An upcoming Associated Press investigation explores the ongoing promotion of opioids for chronic pain - this time, outside of the United States. The AP has spent months reporting on a criminal probe in Europe involving marketing practices that experts say mirror those that helped launch the opioid crisis in America. The main story, at about 3,800 words, will move for release at 12:01 a.m. EST on Wednesday, May 29, along with an abridged version, a “top takeaways” glance, photos and a video story. This reporting is funded in part by a grant from the Pulitzer Center on Crisis Reporting.

For questions contact U.S. Enterprise Editor Pauline Arrillaga at parrillaga@ap.org


PARMA, Italy _ The police huddled for hours each day, eavesdropping on the doctor. They’d tapped his cellphone, bugged his office, planted a camera in a trattoria. They heard him boast about his power to help Big Pharma make millions pushing painkillers, and about all the money they say he was paid in exchange. Now Dr. Guido Fanelli is at the center of a sprawling corruption case alleging he took kickbacks from an alliance of pharmaceutical executives he nicknamed “The Pain League.” Its members, police say, included managers with Mundipharma _ the international arm of Purdue Pharma, which is facing some 2,000 lawsuits in the United States over its role in the opioid crisis that has claimed 400,000 lives. The case offers a look at how Big Pharma still pushed opioids even after the cause and consequence of the U.S. epidemic had become apparent. As the U.S. market contracts, opioid consumption is climbing overseas. Canada and Australia are already following America’s catastrophic course, with rising rates of addiction and death. Others may be on the cusp of crisis: Overdoses are increasing in Sweden, Norway, Ireland and England. Researchers in Brazil report that prescription opioid sales have increased 465 percent in six years.
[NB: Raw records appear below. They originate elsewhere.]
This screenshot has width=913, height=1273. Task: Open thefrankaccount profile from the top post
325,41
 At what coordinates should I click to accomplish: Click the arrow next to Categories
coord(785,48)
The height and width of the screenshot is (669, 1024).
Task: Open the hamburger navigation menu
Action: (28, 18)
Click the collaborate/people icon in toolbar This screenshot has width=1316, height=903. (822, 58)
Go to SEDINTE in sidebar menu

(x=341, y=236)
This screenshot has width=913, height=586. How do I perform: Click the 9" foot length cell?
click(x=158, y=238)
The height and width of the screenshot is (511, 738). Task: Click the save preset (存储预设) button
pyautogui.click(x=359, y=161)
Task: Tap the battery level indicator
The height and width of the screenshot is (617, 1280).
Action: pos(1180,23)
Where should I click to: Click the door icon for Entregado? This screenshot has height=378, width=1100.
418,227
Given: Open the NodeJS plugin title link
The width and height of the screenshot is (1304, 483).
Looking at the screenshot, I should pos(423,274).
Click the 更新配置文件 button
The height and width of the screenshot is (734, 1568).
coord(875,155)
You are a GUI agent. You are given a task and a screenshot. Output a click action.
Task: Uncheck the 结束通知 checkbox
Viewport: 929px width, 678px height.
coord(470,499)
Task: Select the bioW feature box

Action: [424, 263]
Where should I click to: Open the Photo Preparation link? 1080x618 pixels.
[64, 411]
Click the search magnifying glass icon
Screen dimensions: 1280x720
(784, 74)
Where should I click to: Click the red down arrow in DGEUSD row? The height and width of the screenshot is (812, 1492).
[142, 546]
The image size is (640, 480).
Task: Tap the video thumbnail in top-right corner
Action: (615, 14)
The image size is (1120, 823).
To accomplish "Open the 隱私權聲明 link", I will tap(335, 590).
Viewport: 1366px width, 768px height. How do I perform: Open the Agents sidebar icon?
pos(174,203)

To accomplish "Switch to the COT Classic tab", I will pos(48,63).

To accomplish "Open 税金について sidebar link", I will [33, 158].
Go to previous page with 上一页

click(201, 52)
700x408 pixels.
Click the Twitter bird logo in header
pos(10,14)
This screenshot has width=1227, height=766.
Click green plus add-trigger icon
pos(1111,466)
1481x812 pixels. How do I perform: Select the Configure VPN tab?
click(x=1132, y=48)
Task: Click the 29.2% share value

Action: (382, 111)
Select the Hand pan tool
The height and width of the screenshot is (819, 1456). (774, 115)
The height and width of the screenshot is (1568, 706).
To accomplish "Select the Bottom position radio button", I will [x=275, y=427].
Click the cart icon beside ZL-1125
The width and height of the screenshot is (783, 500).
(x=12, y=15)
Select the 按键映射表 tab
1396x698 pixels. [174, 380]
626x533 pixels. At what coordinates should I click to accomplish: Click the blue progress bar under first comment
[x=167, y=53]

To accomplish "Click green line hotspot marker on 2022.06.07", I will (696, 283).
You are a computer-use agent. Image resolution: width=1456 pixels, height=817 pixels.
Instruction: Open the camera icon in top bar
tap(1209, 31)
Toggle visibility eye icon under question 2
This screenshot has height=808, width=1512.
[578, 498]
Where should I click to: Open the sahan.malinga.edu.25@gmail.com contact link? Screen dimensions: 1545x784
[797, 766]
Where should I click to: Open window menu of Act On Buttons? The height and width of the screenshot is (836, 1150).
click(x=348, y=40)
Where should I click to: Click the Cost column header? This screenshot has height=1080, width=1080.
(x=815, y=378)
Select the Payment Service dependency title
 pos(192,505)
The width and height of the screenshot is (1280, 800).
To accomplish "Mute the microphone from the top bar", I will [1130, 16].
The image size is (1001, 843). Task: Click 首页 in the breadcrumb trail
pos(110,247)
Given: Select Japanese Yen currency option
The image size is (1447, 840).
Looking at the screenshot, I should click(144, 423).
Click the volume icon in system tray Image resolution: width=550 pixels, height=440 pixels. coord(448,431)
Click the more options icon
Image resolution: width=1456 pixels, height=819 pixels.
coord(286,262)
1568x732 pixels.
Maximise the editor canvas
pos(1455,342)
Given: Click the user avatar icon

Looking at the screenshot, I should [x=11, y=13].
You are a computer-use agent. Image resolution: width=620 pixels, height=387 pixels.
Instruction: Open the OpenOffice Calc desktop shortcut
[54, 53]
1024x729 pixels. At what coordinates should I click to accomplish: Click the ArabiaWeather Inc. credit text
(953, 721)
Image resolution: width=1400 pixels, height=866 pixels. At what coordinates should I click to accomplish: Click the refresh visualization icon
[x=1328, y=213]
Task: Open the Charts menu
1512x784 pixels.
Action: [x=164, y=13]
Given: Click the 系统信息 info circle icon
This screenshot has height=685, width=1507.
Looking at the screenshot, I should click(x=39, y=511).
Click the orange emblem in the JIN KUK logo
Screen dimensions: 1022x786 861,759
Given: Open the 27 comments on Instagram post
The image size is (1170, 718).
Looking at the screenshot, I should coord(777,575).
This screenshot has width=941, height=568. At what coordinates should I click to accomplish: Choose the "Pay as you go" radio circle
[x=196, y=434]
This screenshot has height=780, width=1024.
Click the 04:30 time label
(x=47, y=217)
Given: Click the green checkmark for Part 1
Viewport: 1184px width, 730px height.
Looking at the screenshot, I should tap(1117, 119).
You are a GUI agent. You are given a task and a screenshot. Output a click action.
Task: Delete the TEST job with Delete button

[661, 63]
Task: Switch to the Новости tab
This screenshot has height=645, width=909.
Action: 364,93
This 3,800-word investigation, by Claire Galofaro and Frances D’Emilio, will move at 12:01 a.m. EST on May 29.


_ A 1,000-word abridged version.

_ A 550-word “top takeaways” glance.

_ A video story set in Italy, with shots of Fanelli, the Italian Carabinieri and a yacht Fanelli allegedly bought with kickbacks, as well as an interview with a U.S. opioid expert.

_ Photos that include exteriors of Purdue and Mundipharma, as well as shots of the yacht, Fanelli outside Carabinieri headquarters in Parma, Italy, the San Patrignano rehab center near Coriano, Italy, and U.S. opioid protests.